Am I foolish or brave - who’s to say. Glad to have the story. Glad to have woken up another day. Alone.




















Today is D-Day. Not only is it my very best friends birthday, it is the 10 year anniversary of my dad’s death. And to add insult to injury it is also my first day not at the job from which I was just let go, as I’m reminded as my former, very lovable coworkers are texting me their well wishes.

It a beautiful day. Clear skies and a gentle breeze. 

I take my time getting ready for the day and decide the local juice shop, Diced, is the move today. This tiny hillside establishment has a lovely proprietor who makes smoothies and eggs you can consume while staring out at the blue sea and, this morning, listen to a resident practice what sounds like their electric base and a very nice, mellow pitch.

I’m spending a very leisurely breakfast in the hills and when a woman and her two cherubic children come in for a chocolate waffle. I chat with her for a bit and when I ask where she thinks I can buy a towel for my scuba excursion around here she insists I can just borrow one of hers from her gym and wellness center, Energie, located just up the road.

The book I’ve been reading for a week or two now is about 300 pages in and speaks more about masturbation and sexual tension than much else. Perfect for mind numbing beach time.
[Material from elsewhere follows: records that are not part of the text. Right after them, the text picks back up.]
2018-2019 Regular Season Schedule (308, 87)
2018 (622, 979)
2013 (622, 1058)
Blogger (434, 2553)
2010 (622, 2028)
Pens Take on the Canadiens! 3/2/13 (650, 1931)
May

But today the chapter I’m on speaks both of the fear of being fired and the loss of one of the main characters fathers, who was his best friend. An odd turn on an odd day.

I’m being met with texts from now former coworkers and I try to remain present. Though I don’t have to be at the dive spot for another hour I head down and am directed to some shaded benches near the water. And … seated directly across from me is a man with USF, my dads alma mater, emblazoned in red and white on his chest. I mention this to him and he says he’s never been, which doesn’t surprise me. He speaks of timing; being in the right place at the right time and I agree. We both know he’s made my day.

Scuba is delightful with two kind men not too far or too deep but pleasant. Those people at Disney really knew what they were doing with The Little Mermaid. After a dive I’m hungry and a bit spent so I stop by the local wine shop for water and locally made banana bread to consume in my bed.

Knowing Pigeon Point Beach is nearby and having had it recommended by Kazi yesterday makes me drag my ass out of bed and hike past the enormous yacht parked in the marina to a little nook facing the western mountains. The beach is filled with local young couples in love and even younger people squirting one another with water guns while in water, making me confused by the screams of terror elicited.

I stay long enough to see the sun set behind the mountains and hike back to shower two days of ocean out of my hair.

This much vitamin D has drained me and I lay, listlessly for a while before I can gather myself. I need a proper meal and Los Canbrones down the street checks all of the boxes, primarily proximity.

This is clearly a tourist trap. Nothing here is cheap. But I don’t care that Sam Smith is blaring over the too loud speaker after I finish 3 fish tacos and, when the waitress ask if I need anything else I ask her if she’d judge me if I ordered more. She says no, of course not and I take that as a sign to order the sweet potatoes tacos to greedily consume before hopefully being in bed my 9:30pm.



















My last morning and though I had grand plans of getting up and cracking I luxuriate in my platform bed until 8. I do have big plans before heading to the airport, but those are quickly thwarted by my dead battery. Then when I do phone Avis -  they tell me to call back later. 

Then I gave another flat tire.

Then my battery dies again.

It is truly only through the kindness of strangers I’ve survived this voyage and I am grateful. After TiTi from TiTi’s Car Rental hooks me up one last time and refuses payment for his assistance I drive north, airport bound.

I make a quick stop to return the towel I borrowed to Energie and sadly, Diced is not open so I slowly careen down the hill, over the mountains and through the woods.